Federazione moda Italia chiede al Governo misure di rilancio della domanda
Ieri, al tavolo della moda organizzato dal ministro delle Imprese e del made in Italy,
Mimit, Adolfo Urso, si sono incontrate tutte le componenti della filiera, dalla
produzione agli showroom, fino alla distribuzione commerciale per fare il punto sugli
effetti del caro energia e dell’inflazione sui consumi di un settore strategico per l'economia e tra i più importanti per formazione del Prodotto interno lordo e occupazione.
“La situazione per il settore moda sul mercato interno è particolarmente preoccupante
per l’inflazione all’11,6 per cento, gli inevitabili aumenti praticati dai fornitori a partire
dalle prossime collezioni di almeno il 15 per cento, oltre al costo del denaro e la difficoltà
delle imprese a ottenere credito", ha detto
il presidente nazionale di Federazione moda Italia-Confcommercio, Giulio Felloni.

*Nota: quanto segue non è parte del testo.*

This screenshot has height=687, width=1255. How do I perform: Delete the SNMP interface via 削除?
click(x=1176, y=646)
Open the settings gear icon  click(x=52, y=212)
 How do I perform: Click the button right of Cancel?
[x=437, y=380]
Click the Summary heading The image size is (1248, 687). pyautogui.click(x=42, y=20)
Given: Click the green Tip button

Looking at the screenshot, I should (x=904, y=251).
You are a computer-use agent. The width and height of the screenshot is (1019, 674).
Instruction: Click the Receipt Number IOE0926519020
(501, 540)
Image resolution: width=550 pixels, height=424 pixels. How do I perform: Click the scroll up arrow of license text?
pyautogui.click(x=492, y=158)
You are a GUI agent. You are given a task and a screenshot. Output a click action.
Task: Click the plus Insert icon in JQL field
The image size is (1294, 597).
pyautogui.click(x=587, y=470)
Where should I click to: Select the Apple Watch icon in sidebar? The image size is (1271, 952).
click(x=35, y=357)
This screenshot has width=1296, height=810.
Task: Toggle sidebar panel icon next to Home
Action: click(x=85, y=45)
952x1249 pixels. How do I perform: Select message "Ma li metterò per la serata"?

Chiesti bonus moda e interventi sulle locazioni commerciali
Per Felloni, "si tratta di una situazione difficilmente sostenibile per i negozi di moda che dovranno anche pagare una mensilità in più all’anno per l’adeguamento Istat ai canoni di locazione e che potrebbero trovarsi di fronte a una generale contrazione dei consumi. Al Ministro Adolfo Urso abbiamo portato le preoccupazioni di un settore, quello della distribuzione commerciale della moda che genera valore economico e sociale per le città e i Comuni italiani contando 176.541 tra negozi di moda, tessile, abbigliamento, calzature, pelletteria, accessori, tessile per la casa e articoli sportivi che danno occupazione a 298.668 addetti e avanzando un pacchetto di proposte per rilanciare il settore".